Senin, 09 September 2013

Peran Tunggal?? (Venty Nathalia)

     Dalam Psikologi Perempuan, dikenal salah satu istilah yang disebut perempuan berperan ganda. Contoh perempuan berperan ganda adalah peran seorang perempuan sebagai isteri bagi suaminya, ibu bagi anak-anaknya, dan peran sebagai perempuan yang memiliki karir di luar rumahnya. Meskipun istilah tersebut lebih tepat dikatakan sebagai peran majemuk, tetapi tidak dapat dipungkiri bahwa istilah tersebut telah melekat pada masyarakat.
     Pada dasarnya, perempuan sebagian besar memiliki lebih dari satu peran. Sebagai contoh, perempuan yang belum menikah saja memiliki setidaknya dua peran, yaitu peran sebagai mahasiswa dan anak. Namun, adakah perempuan yang memiliki peran tunggal?
     Pada suatu hari, saat penulis sedang menunggu antrian untuk ke dokter, terdengar suara nenek paruh baya yang sedang seru bercerita kepada perempuan di sebelahnya. Nenek tersebut mengeluarkan keluh kesahnya kepada perempuan tersebut. Ternyata, nenek tersebut baru beberapa hari kemarin dirampok oleh para penjahat sehingga kakinya tertusuk pisau. Nenek tersebut juga diancam akan dibunuh oleh perampok itu. Hampir seluruh hartanya diambil oleh perampok itu. Saat ditanya oleh perempuan itu di mana anak-anaknya? Nenek tersebut menjawab bahwa ia tidak memiliki orang tua, suami, ataupun anak. Nenek tersebut hidup sebatang kara. Nenek itu menceritakan kisahnya kepada hampir setiap orang yang ada di dekatnya. Berkali-kali nenek tersebut mengatakan bahwa ia bukanlah orang biasa, orang-orang telah salah menilai dia. Menurutnya, dia adalah sosok yang luar biasa sehingga bisa mengubah manusia menjadi seekor kucing. Tiba-tiba perempuan di sebelah penulis bertanya, “Gila kali ya.” Penulis hanya menjawab dengan senyum. Tidak adil rasanya apabila belum apa-apa mengatakan bahwa nenek tersebut gila. Banyak faktor sebenarnya yang bisa membuat nenek tersebut berkata seperti itu. Sungguh miris melihatnya.

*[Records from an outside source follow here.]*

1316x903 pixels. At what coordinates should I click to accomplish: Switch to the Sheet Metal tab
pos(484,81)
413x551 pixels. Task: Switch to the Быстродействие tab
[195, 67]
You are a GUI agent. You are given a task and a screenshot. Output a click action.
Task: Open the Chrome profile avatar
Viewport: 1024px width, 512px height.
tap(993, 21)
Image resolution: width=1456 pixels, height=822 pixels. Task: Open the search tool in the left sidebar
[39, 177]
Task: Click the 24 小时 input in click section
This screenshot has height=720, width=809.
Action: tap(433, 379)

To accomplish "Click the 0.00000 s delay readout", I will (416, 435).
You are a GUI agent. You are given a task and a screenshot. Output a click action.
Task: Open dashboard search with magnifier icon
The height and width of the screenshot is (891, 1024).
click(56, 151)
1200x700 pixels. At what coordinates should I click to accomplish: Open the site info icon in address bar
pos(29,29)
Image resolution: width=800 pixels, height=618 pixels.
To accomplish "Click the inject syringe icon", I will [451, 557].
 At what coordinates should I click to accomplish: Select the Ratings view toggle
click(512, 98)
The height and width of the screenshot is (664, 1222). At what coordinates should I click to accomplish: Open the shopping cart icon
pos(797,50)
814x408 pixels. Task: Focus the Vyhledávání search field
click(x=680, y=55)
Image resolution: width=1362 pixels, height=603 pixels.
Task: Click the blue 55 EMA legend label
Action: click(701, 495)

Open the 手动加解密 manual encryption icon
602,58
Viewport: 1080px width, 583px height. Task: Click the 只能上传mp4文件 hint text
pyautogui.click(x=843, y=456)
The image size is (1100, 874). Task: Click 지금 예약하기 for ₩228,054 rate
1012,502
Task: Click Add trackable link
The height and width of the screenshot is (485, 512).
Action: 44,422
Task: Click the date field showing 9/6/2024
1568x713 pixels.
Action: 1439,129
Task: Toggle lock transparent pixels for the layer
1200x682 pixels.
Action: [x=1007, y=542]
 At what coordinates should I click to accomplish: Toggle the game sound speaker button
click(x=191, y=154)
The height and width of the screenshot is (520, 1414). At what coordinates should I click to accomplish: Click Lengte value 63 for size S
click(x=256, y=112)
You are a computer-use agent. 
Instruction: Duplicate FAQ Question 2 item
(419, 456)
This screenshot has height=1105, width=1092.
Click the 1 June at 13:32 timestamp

     Satu yang pasti, melihat peristiwa tersebut penulis mendapatkan nilai yang dapat dipetik. Penulis membayangkan, betapa sulitnya apabila kita hidup di dunia ini bila hanya sebatang kara, hanya bertanggung jawab pada diri sendiri, tidak ada tujuan yang hendak dicapai. Dicaci maki sana sini, dicibir, bahkan tidak diakui keberadaannya. Penulis juga menyadari bahwa berapapun peran yang harus dijalani, hidup tetaplah hidup, nikmati dan jalani semampu yang penulis bisa. Sebuah nilai yang bisa dipetik oleh penulis dari peristiwa di sekitarnya.